Exercise text -
The second landmark decision by the Supreme Court was Reed v. Town of Gilbert (2015). In Reed, the Court reviewed the constitutionality of a sign ordinance in Gilbert, Arizona, which regulated the manner signs could be displayed in public areas. The ordinance banned the display of outdoor signs without a permit. However, the ordinance included over twenty categorical exemptions. For instance, "ideological" signs could be placed in the zoning district for an indeterminate amount of time and "political" signs were allowed in the district for up to 60 days before a primary election and up to 15 days following a general election. However, “temporary directional signs relating to a qualifying event", which directed "pedestrians, motorists, and other passersby" to events hosted by non-profit organizations, could only be displayed in the district twelve hours before the start of the event and had to be taken down an hour after the event. The size of the signs were also regulated depending on the category. The Court held that the signs were a content based regulation because it distinguished signs based on their topic. Under First Amendment jurisprudence, content based regulations receive strict scrutiny. The ordinance was struck down.

Despite these rulings, municipalities and state governments continue to pass unconstitutional sign ordinances which are periodically struck down by courts.

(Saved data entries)
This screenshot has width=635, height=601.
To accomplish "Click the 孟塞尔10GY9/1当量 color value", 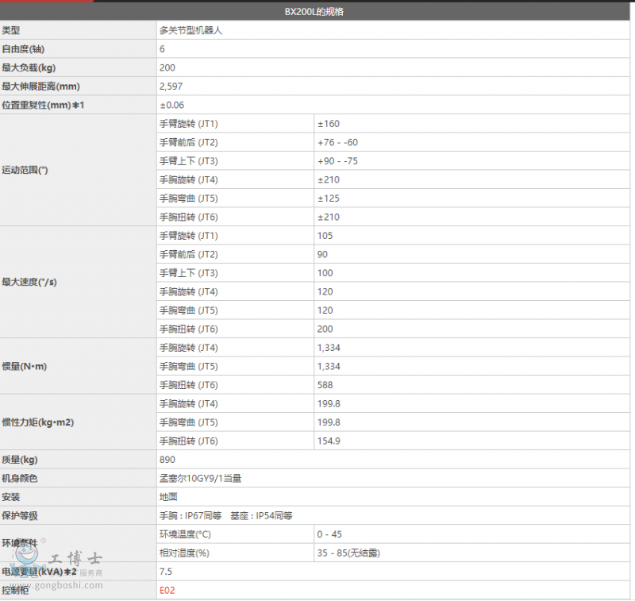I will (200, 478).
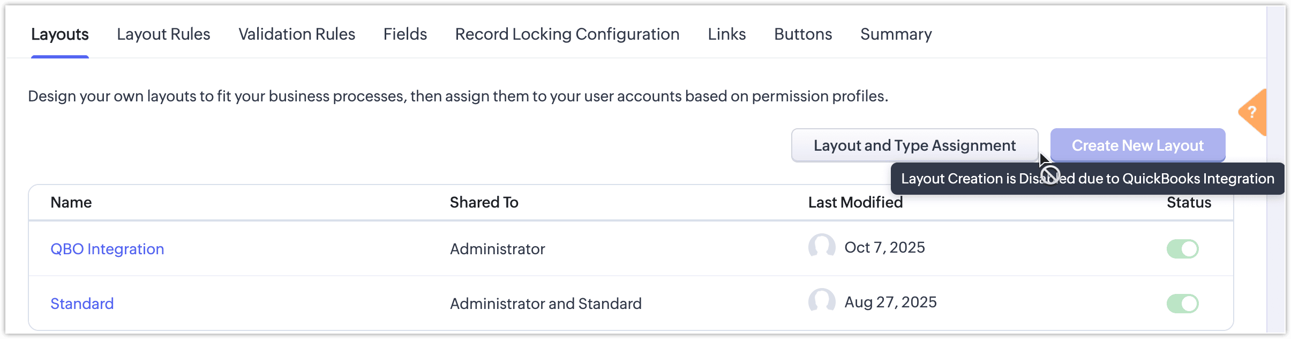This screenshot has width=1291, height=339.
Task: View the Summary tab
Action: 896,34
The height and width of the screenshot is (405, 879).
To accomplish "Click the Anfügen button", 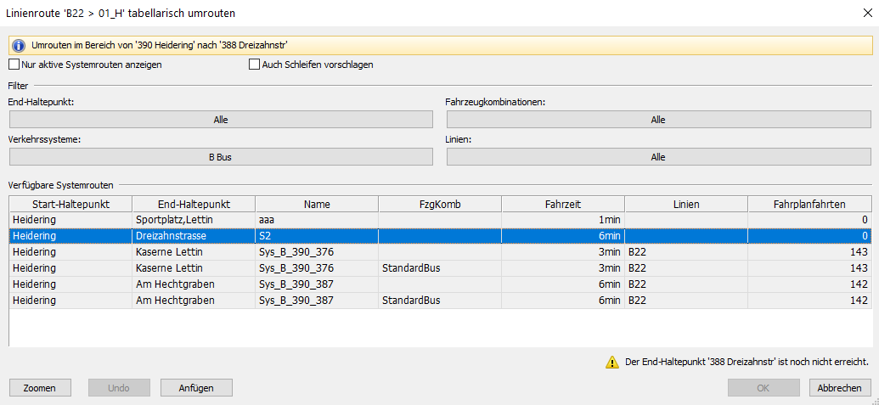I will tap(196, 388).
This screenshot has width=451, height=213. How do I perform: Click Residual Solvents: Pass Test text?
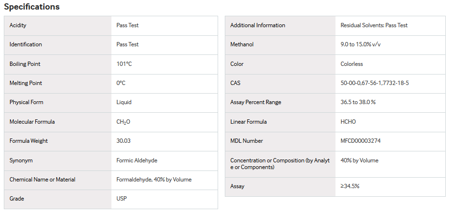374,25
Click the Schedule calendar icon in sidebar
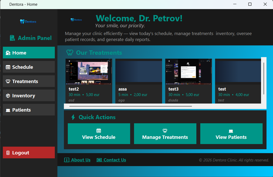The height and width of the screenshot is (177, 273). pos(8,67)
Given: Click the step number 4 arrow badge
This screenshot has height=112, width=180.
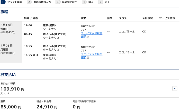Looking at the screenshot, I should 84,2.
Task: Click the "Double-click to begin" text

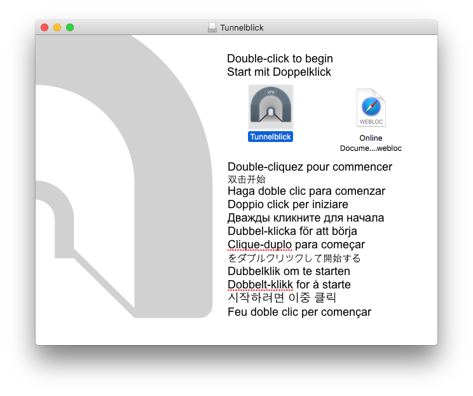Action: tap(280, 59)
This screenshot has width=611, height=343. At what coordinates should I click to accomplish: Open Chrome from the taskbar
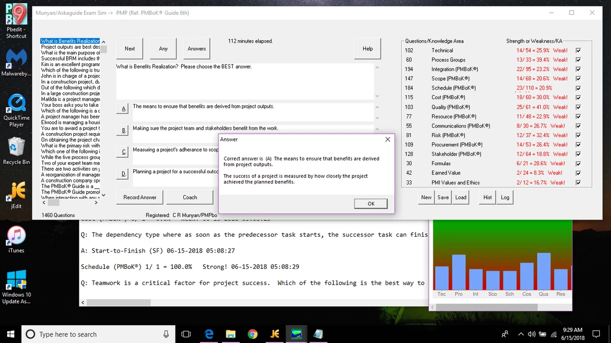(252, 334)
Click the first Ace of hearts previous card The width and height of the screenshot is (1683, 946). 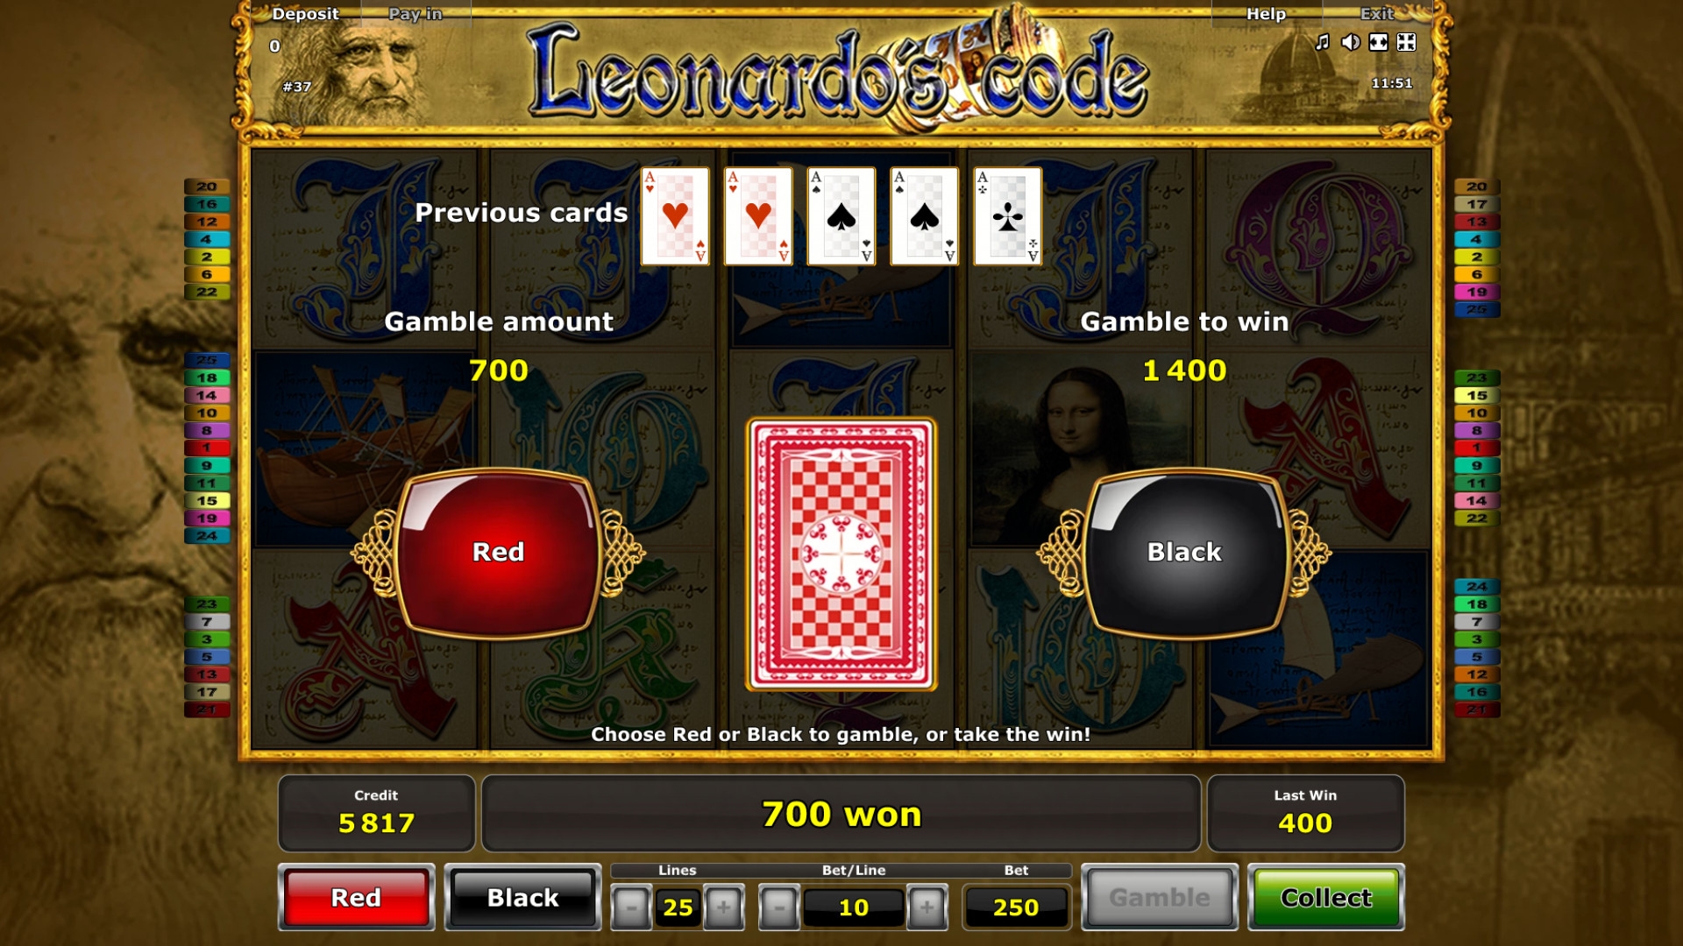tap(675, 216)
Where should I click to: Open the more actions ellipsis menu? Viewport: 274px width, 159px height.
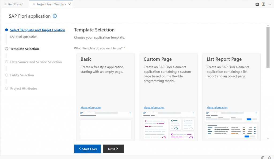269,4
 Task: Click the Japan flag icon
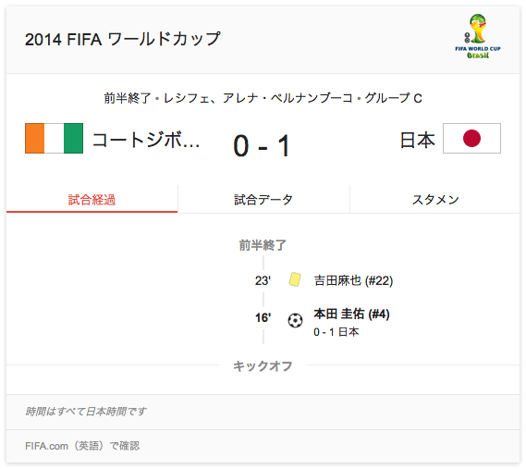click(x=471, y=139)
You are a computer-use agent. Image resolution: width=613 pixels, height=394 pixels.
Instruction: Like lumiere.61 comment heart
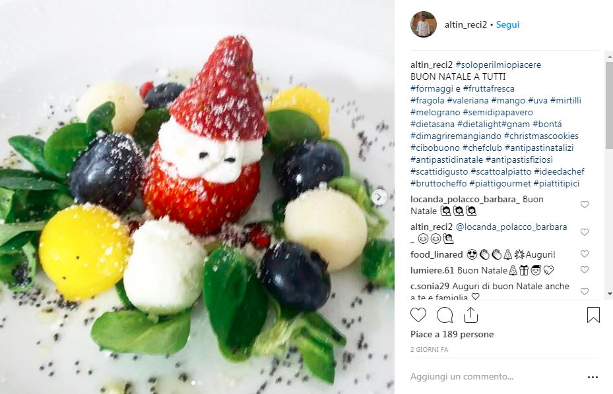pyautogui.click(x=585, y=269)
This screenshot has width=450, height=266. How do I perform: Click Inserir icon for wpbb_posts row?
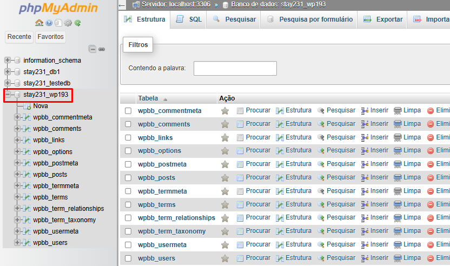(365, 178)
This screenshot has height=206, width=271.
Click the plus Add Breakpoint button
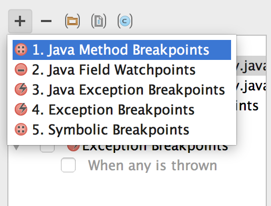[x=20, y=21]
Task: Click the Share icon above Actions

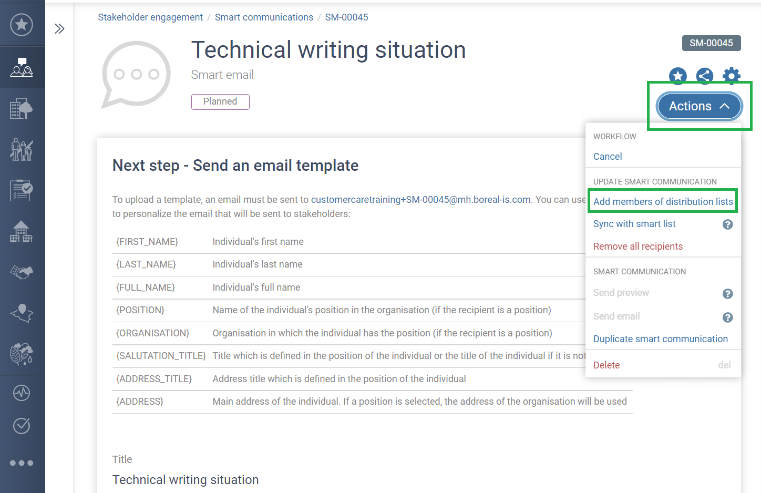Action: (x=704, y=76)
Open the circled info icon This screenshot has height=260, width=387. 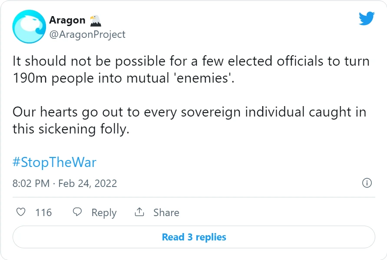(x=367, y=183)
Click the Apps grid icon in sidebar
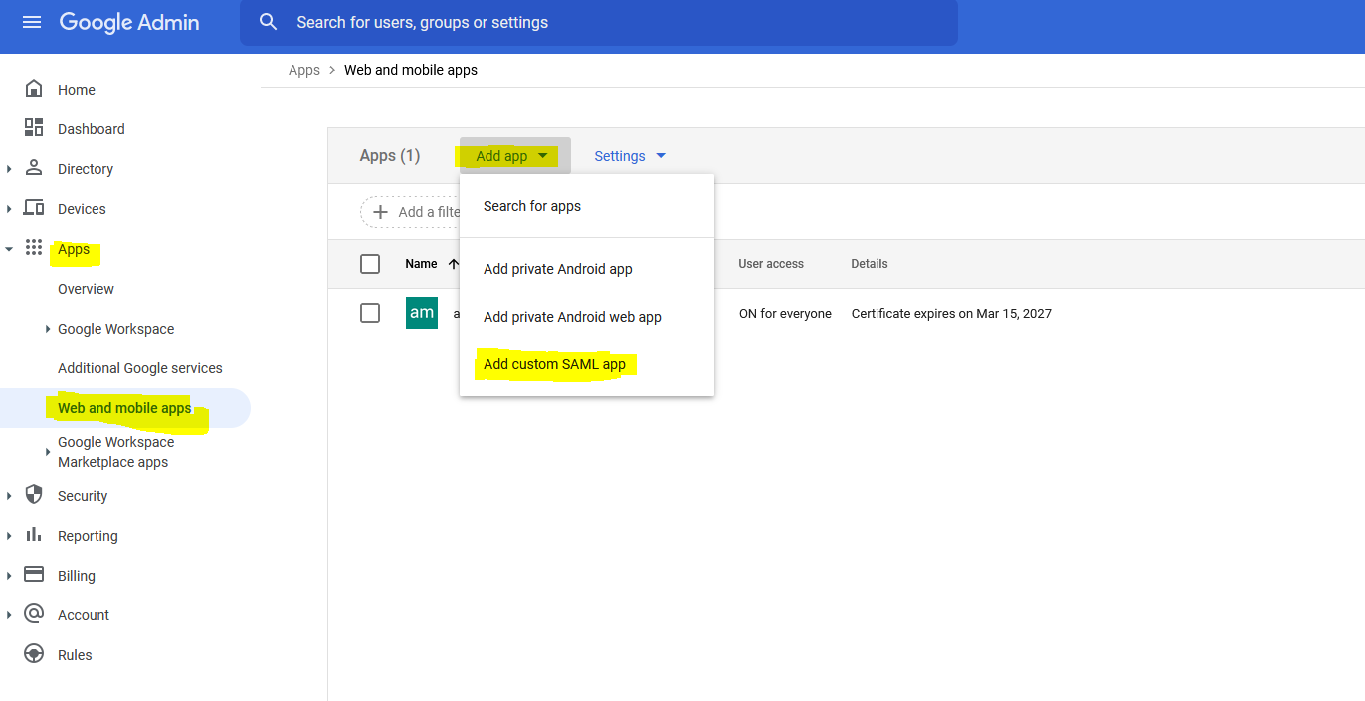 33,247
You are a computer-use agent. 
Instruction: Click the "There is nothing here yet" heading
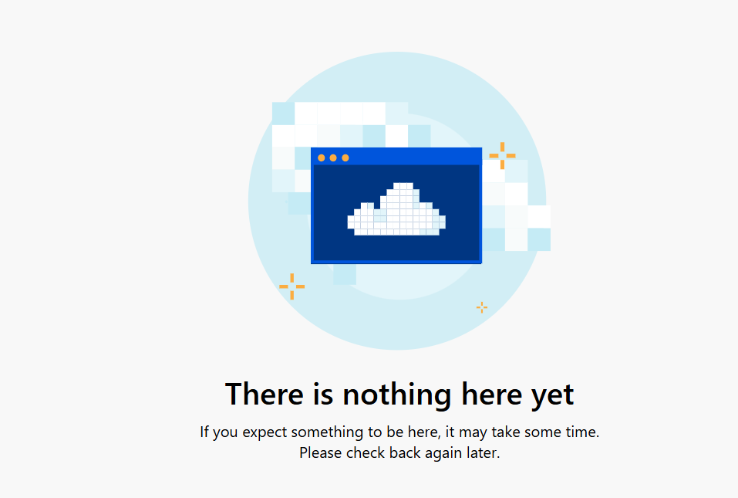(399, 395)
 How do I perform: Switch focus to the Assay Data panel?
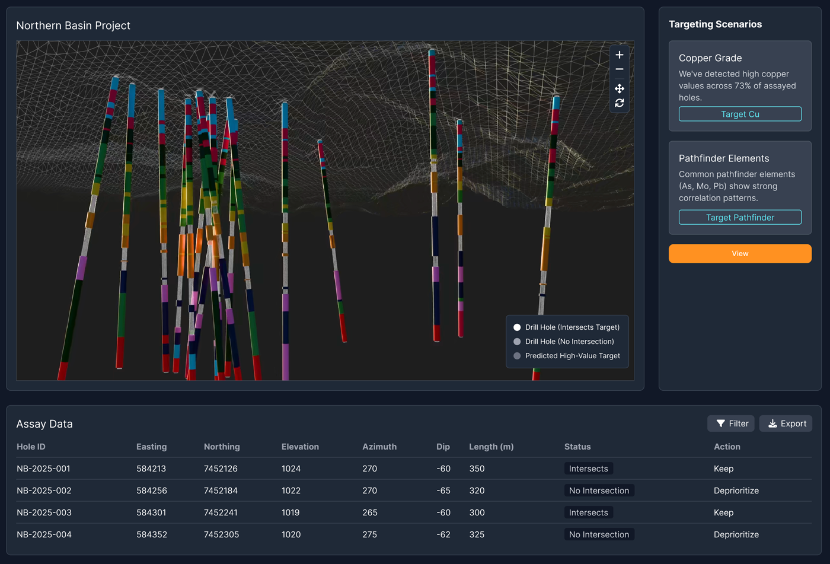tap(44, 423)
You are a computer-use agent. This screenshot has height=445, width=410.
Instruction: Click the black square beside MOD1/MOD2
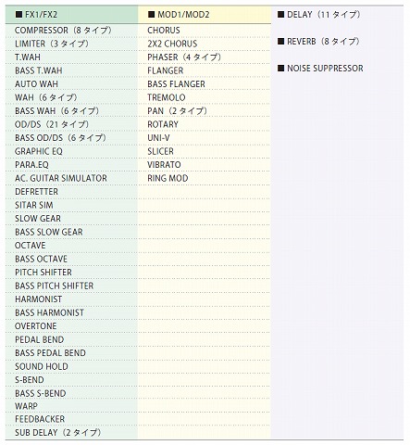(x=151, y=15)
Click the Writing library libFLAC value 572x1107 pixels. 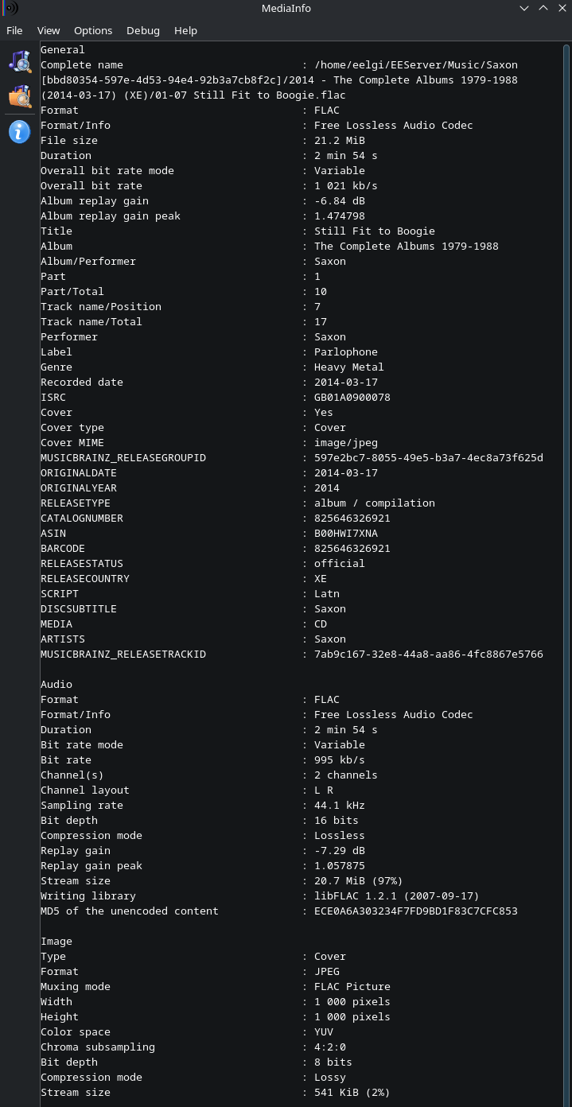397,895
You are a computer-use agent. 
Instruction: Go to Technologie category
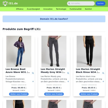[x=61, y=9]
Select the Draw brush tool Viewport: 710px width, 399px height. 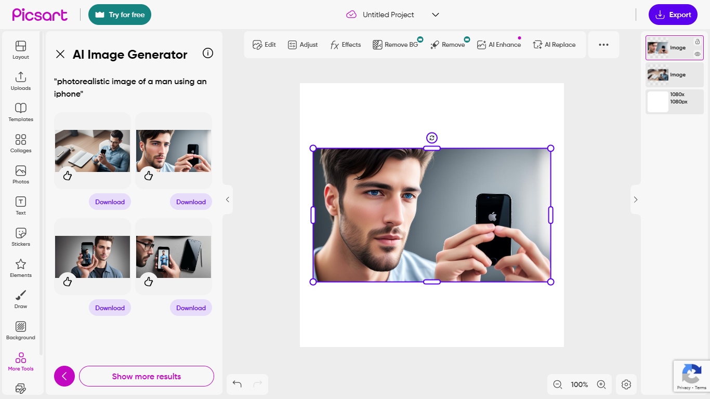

What this exercise asks -
1. In the passage on sign ordinances, how soon after an event did temporary directional signs have to be removed?
2. Carry on the passage on sign ordinances, picking up right after its final sentence.
This material has nothing to do with the passage on sign ordinances.

Answers by item number -
1. An hour after the event.

2.
===Residential associations===
The yard sign protections laid out in Ladue and in Reed do not apply to many Americans because they live in a house or condominium with a restrictive covenant governed by a residential association. Such associations are legally considered private entities that are not governed by the First Amendment. Legal scholars have advocated for the associations to be considered state actors by the courts. Under the state action doctrine, if a private actor is delegated a public function by the state, the private actor is considered a state actor and therefore governed by the First Amendment. For a function to be a public function, it must be both traditionally and exclusively or near exclusively a state function. On the other hand, one scholar has argued that the associations are "of a private nature" because of the legal principles governing the whole arrangements. Such associations are created by "private initiative, private money, private property and private law concepts", thus the associations should be able to enforce any restrictive covenant banning political signs.

The states of California, Delaware, Nevada, New Jersey, Massachusetts, Ohio, and Wisconsin all protect the right of homeowners to display lawn signs and prohibit homeowners associations and similar organizations from regulating or banning them.

Kansas, North Carolina, Pennsylvania, and Virginia allow homeowners associations and similar organizations to limit or ban political lawn signs only if it is already written in the bylaws.

Arizona and Texas prohibit homeowners associations and similar organizations from banning lawn signs during or around an election.